Stored data entries:
====================

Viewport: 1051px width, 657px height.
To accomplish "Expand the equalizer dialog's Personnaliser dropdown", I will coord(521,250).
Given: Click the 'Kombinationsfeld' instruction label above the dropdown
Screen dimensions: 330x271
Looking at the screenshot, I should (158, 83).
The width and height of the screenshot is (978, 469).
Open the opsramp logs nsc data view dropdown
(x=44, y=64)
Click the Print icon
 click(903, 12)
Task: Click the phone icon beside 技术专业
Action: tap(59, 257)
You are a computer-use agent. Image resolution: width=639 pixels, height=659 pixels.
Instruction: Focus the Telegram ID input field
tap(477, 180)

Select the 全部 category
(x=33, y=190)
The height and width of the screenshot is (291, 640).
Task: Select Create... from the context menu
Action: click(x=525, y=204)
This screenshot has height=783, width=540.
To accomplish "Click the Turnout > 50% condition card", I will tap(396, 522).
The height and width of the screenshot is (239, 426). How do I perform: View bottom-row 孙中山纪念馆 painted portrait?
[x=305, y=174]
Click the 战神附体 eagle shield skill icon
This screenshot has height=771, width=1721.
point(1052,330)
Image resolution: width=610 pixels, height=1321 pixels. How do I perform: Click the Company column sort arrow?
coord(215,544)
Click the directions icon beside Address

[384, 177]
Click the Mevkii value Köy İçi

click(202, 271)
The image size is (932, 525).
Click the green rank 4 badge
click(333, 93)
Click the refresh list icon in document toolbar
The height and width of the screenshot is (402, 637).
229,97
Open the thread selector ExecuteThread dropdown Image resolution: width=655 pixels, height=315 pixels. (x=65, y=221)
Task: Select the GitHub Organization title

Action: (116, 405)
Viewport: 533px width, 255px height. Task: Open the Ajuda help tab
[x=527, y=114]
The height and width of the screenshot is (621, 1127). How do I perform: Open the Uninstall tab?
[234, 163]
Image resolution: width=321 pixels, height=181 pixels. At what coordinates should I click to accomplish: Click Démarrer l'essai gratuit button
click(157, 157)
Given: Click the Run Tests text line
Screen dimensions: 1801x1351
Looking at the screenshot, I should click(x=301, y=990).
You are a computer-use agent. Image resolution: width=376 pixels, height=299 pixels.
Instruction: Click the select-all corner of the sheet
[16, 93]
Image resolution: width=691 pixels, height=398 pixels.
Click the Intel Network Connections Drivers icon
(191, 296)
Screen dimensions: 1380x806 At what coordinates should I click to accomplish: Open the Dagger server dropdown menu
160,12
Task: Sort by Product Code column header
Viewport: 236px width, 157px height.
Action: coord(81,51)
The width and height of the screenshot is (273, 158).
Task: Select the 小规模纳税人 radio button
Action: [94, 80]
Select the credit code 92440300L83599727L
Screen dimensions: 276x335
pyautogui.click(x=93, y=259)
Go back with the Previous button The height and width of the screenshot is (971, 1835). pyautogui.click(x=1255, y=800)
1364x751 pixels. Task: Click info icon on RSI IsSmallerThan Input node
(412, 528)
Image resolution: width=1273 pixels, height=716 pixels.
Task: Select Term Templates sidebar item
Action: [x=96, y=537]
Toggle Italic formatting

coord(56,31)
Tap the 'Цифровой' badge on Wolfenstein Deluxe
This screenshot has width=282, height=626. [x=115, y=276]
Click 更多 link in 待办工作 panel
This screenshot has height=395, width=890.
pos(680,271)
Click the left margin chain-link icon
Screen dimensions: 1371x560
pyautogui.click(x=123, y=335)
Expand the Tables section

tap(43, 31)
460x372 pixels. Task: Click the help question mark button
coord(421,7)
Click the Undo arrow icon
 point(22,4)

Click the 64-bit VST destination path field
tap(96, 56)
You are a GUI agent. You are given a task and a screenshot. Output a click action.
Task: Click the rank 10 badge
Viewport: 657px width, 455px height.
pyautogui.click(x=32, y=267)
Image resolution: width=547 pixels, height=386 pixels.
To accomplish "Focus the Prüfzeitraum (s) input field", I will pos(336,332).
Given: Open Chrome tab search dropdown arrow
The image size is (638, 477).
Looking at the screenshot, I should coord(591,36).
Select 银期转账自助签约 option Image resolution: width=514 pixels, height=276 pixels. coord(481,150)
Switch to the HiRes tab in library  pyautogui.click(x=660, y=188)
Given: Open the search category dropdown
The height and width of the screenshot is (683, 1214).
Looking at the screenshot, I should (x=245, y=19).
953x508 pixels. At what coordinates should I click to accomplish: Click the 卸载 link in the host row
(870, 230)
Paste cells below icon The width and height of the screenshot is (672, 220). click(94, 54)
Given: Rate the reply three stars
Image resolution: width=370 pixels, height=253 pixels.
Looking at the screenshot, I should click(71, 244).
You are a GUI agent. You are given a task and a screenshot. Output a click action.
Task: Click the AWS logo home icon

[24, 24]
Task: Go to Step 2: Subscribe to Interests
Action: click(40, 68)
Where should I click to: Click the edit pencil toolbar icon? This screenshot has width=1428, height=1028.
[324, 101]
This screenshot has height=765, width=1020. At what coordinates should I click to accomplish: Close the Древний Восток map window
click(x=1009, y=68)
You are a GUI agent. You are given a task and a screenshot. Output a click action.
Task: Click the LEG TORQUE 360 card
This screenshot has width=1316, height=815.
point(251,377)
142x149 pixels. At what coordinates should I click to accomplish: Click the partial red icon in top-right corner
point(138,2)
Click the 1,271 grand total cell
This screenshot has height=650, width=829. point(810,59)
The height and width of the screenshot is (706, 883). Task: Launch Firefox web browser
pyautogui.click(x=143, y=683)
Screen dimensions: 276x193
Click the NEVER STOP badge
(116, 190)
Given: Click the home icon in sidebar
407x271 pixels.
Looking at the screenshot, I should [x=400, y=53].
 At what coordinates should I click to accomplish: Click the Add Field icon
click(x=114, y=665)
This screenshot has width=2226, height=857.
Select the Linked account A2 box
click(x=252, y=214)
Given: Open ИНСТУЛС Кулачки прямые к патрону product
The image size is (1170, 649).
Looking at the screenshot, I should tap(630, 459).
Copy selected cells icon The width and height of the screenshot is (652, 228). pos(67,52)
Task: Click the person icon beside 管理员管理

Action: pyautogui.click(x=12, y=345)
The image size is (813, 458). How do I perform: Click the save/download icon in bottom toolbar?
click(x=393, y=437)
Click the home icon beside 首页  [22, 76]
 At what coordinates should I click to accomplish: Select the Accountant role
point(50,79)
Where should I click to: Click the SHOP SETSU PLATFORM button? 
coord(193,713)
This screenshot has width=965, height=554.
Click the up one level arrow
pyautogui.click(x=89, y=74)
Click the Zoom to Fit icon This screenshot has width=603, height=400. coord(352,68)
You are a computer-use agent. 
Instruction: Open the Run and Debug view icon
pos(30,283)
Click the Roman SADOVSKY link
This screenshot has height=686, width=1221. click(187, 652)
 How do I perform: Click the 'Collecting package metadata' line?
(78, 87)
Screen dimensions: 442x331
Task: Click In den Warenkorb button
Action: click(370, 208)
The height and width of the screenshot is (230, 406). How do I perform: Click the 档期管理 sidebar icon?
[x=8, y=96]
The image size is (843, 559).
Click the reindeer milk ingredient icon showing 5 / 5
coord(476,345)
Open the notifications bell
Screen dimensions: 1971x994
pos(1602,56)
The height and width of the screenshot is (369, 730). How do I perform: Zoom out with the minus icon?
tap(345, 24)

====================

Print all of the entries exactly as they are written.

:: TASK OUTPUT ::
Viewport: 1051px width, 657px height.
To accomplish "Expand the equalizer dialog's Personnaliser dropdown", I will coord(521,250).
Given: Click the 'Kombinationsfeld' instruction label above the dropdown
Screen dimensions: 330x271
Looking at the screenshot, I should (158, 83).
The width and height of the screenshot is (978, 469).
Open the opsramp logs nsc data view dropdown
(x=44, y=64)
Click the Print icon
 click(903, 12)
Task: Click the phone icon beside 技术专业
Action: tap(59, 257)
You are a computer-use agent. Image resolution: width=639 pixels, height=659 pixels.
Instruction: Focus the Telegram ID input field
tap(477, 180)

Select the 全部 category
(x=33, y=190)
The height and width of the screenshot is (291, 640).
Task: Select Create... from the context menu
Action: click(x=525, y=204)
This screenshot has height=783, width=540.
To accomplish "Click the Turnout > 50% condition card", I will tap(396, 522).
The height and width of the screenshot is (239, 426). How do I perform: View bottom-row 孙中山纪念馆 painted portrait?
[x=305, y=174]
Click the 战神附体 eagle shield skill icon
This screenshot has height=771, width=1721.
point(1052,330)
Image resolution: width=610 pixels, height=1321 pixels. How do I perform: Click the Company column sort arrow?
coord(215,544)
Click the directions icon beside Address

[384, 177]
Click the Mevkii value Köy İçi

click(202, 271)
The image size is (932, 525).
Click the green rank 4 badge
click(333, 93)
Click the refresh list icon in document toolbar
The height and width of the screenshot is (402, 637).
229,97
Open the thread selector ExecuteThread dropdown Image resolution: width=655 pixels, height=315 pixels. (x=65, y=221)
Task: Select the GitHub Organization title

Action: (116, 405)
Viewport: 533px width, 255px height. Task: Open the Ajuda help tab
[x=527, y=114]
The height and width of the screenshot is (621, 1127). How do I perform: Open the Uninstall tab?
[234, 163]
Image resolution: width=321 pixels, height=181 pixels. At what coordinates should I click to accomplish: Click Démarrer l'essai gratuit button
click(157, 157)
Given: Click the Run Tests text line
Screen dimensions: 1801x1351
Looking at the screenshot, I should click(x=301, y=990).
You are a computer-use agent. Image resolution: width=376 pixels, height=299 pixels.
Instruction: Click the select-all corner of the sheet
[16, 93]
Image resolution: width=691 pixels, height=398 pixels.
Click the Intel Network Connections Drivers icon
(191, 296)
Screen dimensions: 1380x806 At what coordinates should I click to accomplish: Open the Dagger server dropdown menu
160,12
Task: Sort by Product Code column header
Viewport: 236px width, 157px height.
Action: coord(81,51)
The width and height of the screenshot is (273, 158).
Task: Select the 小规模纳税人 radio button
Action: [94, 80]
Select the credit code 92440300L83599727L
Screen dimensions: 276x335
pyautogui.click(x=93, y=259)
Go back with the Previous button The height and width of the screenshot is (971, 1835). pyautogui.click(x=1255, y=800)
1364x751 pixels. Task: Click info icon on RSI IsSmallerThan Input node
(412, 528)
Image resolution: width=1273 pixels, height=716 pixels.
Task: Select Term Templates sidebar item
Action: [x=96, y=537]
Toggle Italic formatting

coord(56,31)
Tap the 'Цифровой' badge on Wolfenstein Deluxe
This screenshot has width=282, height=626. [x=115, y=276]
Click 更多 link in 待办工作 panel
This screenshot has height=395, width=890.
pos(680,271)
Click the left margin chain-link icon
Screen dimensions: 1371x560
pyautogui.click(x=123, y=335)
Expand the Tables section

tap(43, 31)
460x372 pixels. Task: Click the help question mark button
coord(421,7)
Click the Undo arrow icon
 point(22,4)

Click the 64-bit VST destination path field
tap(96, 56)
You are a GUI agent. You are given a task and a screenshot. Output a click action.
Task: Click the rank 10 badge
Viewport: 657px width, 455px height.
pyautogui.click(x=32, y=267)
Image resolution: width=547 pixels, height=386 pixels.
To accomplish "Focus the Prüfzeitraum (s) input field", I will pos(336,332).
Given: Open Chrome tab search dropdown arrow
The image size is (638, 477).
Looking at the screenshot, I should coord(591,36).
Select 银期转账自助签约 option Image resolution: width=514 pixels, height=276 pixels. coord(481,150)
Switch to the HiRes tab in library  pyautogui.click(x=660, y=188)
Given: Open the search category dropdown
The height and width of the screenshot is (683, 1214).
Looking at the screenshot, I should (x=245, y=19).
953x508 pixels. At what coordinates should I click to accomplish: Click the 卸载 link in the host row
(870, 230)
Paste cells below icon The width and height of the screenshot is (672, 220). click(94, 54)
Given: Rate the reply three stars
Image resolution: width=370 pixels, height=253 pixels.
Looking at the screenshot, I should click(71, 244).
You are a GUI agent. You are given a task and a screenshot. Output a click action.
Task: Click the AWS logo home icon

[24, 24]
Task: Go to Step 2: Subscribe to Interests
Action: click(40, 68)
Where should I click to: Click the edit pencil toolbar icon? This screenshot has width=1428, height=1028.
[324, 101]
This screenshot has height=765, width=1020. At what coordinates should I click to accomplish: Close the Древний Восток map window
click(x=1009, y=68)
You are a GUI agent. You are given a task and a screenshot. Output a click action.
Task: Click the LEG TORQUE 360 card
This screenshot has width=1316, height=815.
point(251,377)
142x149 pixels. At what coordinates should I click to accomplish: Click the partial red icon in top-right corner
point(138,2)
Click the 1,271 grand total cell
This screenshot has height=650, width=829. point(810,59)
The height and width of the screenshot is (706, 883). Task: Launch Firefox web browser
pyautogui.click(x=143, y=683)
Screen dimensions: 276x193
Click the NEVER STOP badge
(116, 190)
Given: Click the home icon in sidebar
407x271 pixels.
Looking at the screenshot, I should [x=400, y=53].
 At what coordinates should I click to accomplish: Click the Add Field icon
click(x=114, y=665)
This screenshot has width=2226, height=857.
Select the Linked account A2 box
click(x=252, y=214)
Given: Open ИНСТУЛС Кулачки прямые к патрону product
The image size is (1170, 649).
Looking at the screenshot, I should tap(630, 459).
Copy selected cells icon The width and height of the screenshot is (652, 228). pos(67,52)
Task: Click the person icon beside 管理员管理

Action: pyautogui.click(x=12, y=345)
The image size is (813, 458). How do I perform: Click the save/download icon in bottom toolbar?
click(x=393, y=437)
Click the home icon beside 首页  [22, 76]
 At what coordinates should I click to accomplish: Select the Accountant role
point(50,79)
Where should I click to: Click the SHOP SETSU PLATFORM button? 
coord(193,713)
This screenshot has width=965, height=554.
Click the up one level arrow
pyautogui.click(x=89, y=74)
Click the Zoom to Fit icon This screenshot has width=603, height=400. coord(352,68)
You are a computer-use agent. 
Instruction: Open the Run and Debug view icon
pos(30,283)
Click the Roman SADOVSKY link
This screenshot has height=686, width=1221. click(187, 652)
 How do I perform: Click the 'Collecting package metadata' line?
(78, 87)
Screen dimensions: 442x331
Task: Click In den Warenkorb button
Action: click(370, 208)
The height and width of the screenshot is (230, 406). How do I perform: Click the 档期管理 sidebar icon?
[x=8, y=96]
The image size is (843, 559).
Click the reindeer milk ingredient icon showing 5 / 5
coord(476,345)
Open the notifications bell
Screen dimensions: 1971x994
pos(1602,56)
The height and width of the screenshot is (369, 730). How do I perform: Zoom out with the minus icon?
tap(345, 24)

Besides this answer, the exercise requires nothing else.